Cotado para ser o chanceler da Argentina caso o peronista Sergio Massa ganhe as eleições no país, o diplomata Gustavo Pandiani diz que Lula não teve nenhuma interferência na campanha e que publicitários ligados ao PT que viajaram a Buenos Aires para ajudar o candidato foram contratados apenas por suas capacidades técnicas.
“É uma equipe que por acaso nasceu no Brasil, mas poderiam ter nascido também na Colômbia, na China ou no Paquistão. São especialistas em redes […], não foram contratados pela origem de seu passaporte”, afirmou ele nesta terça (10), após entrevista coletiva a meios internacionais para divulgar o plano de governo do atual ministro da Economia na área.
Questionado, o hoje embaixador da Argentina na Suíça também negou que o presidente brasileiro tenha atuado para liberar ajuda ao país vizinho no CAF (Banco de Desenvolvimento da América Latina), como publicado pelo jornal O Estado de S. Paulo. “A CAF é uma instituição que não depende da opinião de nenhum presidente, e não houve nenhuma gestão de Lula nem de ninguém chegado a ele para isso acontecesse.”
Ele procurou a todo tempo opor o programa de Massa, que seria “pragmático”, ao do ultraliberal e líder nas pesquisas Javier Milei, “ideológico”, nas palavras dele. “Não estamos entendendo por que estão falando que não teremos relações com Brasil e China, que os mercados que se resolvam. Isso vai levar a um desastre para a Argentina”, defendeu, citando o impacto nas pequenas e médias empresas.
Ele se referia ao discurso que Milei proferiu em agosto, ao criticar a entrada da Argentina no Brics (Brasil, Rússia, Índia, China e África do Sul), alguns dias depois de ser o candidato mais votado nas eleições primárias no país —que não elegem ninguém, mas medem a temperatura do pleito.
“Eu não disse que vamos deixar de comercializar com China ou Brasil, o que estou dizendo é que isso é uma questão do setor privado na qual eu não tenho que me meter”, afirmou o libertário, que também declarou que “não se alinharia com comunistas”, mas apenas com Estados Unidos e Israel.
Pandiani ressaltou que os brasileiros e chineses concentram 30% das exportações argentinas. “Os outros candidatos dizem ‘Brics não’ só porque o governo diz ‘Brics sim’. E por que dizemos ‘Brics sim’? Porque nessa mesa estão […] os três países mais importantes para a nossa produção e exportação”.

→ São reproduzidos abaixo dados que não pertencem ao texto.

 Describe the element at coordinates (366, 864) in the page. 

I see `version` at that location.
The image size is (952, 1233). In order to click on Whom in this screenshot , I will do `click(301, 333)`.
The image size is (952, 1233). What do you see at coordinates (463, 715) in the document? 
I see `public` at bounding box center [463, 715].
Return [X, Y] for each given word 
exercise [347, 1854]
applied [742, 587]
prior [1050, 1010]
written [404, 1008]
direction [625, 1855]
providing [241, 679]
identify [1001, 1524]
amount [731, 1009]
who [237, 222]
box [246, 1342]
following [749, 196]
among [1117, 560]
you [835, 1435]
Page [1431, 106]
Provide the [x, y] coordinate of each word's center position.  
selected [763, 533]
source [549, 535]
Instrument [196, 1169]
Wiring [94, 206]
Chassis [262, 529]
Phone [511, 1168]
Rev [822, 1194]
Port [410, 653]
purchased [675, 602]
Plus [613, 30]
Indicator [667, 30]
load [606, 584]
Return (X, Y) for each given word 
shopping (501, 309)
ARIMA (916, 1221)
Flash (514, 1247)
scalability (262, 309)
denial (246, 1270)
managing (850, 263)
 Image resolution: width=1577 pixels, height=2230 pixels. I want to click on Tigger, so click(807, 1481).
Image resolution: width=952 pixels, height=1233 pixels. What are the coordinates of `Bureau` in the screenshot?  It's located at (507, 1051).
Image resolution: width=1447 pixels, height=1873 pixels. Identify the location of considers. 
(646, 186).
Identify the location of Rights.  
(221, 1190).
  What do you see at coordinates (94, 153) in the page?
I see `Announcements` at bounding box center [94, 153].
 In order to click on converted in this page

E soltou uma frase de efeito: “Em mais 30 anos de diplomacia aprendi algo: se você não está na mesa, provavelmente está no menu”. Com mestrado em Harvard, o diplomata trabalha no Ministério das Relações Exteriores do país há 33 anos, tendo ocupado o cargo de subsecretário para América Latina e Caribe. Já atuou nos EUA (Atlanta), Jamaica, Barbados e outros países caribenhos.
Ele também disse que a relação entre Argentina e Brasil é “indestrutível” e não foi rompida “nem com [o ex-presidente Jair] Bolsonaro”; opôs-se às falas de Milei de que sairia do Mercosul caso fosse eleito —apesar de membros da equipe do libertário já terem suavizado as declarações. Defendeu o bloco como um espaço estratégico, mas admitiu que é preciso modernizá-lo.
Sergio Massa coloca um peso grande em sua política externa como forma de conseguir os dólares que a Argentina tanto precisa para pagar sua dívida com o FMI (Fundo Monetário Internacional) e aumentar suas reservas de divisas. A alta demanda e baixa oferta da moeda americana é um dos impulsionadores da inflação, que já ultrapassa os 120% anuais e é uma das mais altas do mundo.
Para isso, Pandiani explica que vai priorizar três pilares: primeiro, mais exportações de produtos com valor agregado (e não manufaturas, incluído o setor do lítio, do qual a Argentina tem uma das maiores reservas globais). Depois, mais investimentos estrangeiros e, em terceiro lugar, mais turismo. Não detalhou, porém, como vai fazer para atrair os investidores a um país devedor e economicamente instável.
A principal aposta de Massa são investimentos nos setores energético, mineiro e agropecuário para inverter a balança comercial. Do outro lado, Milei pretende fazer uma abertura unilateral ao comércio internacional, eliminando os impostos sobre exportações e importações num projeto que duraria 35 anos.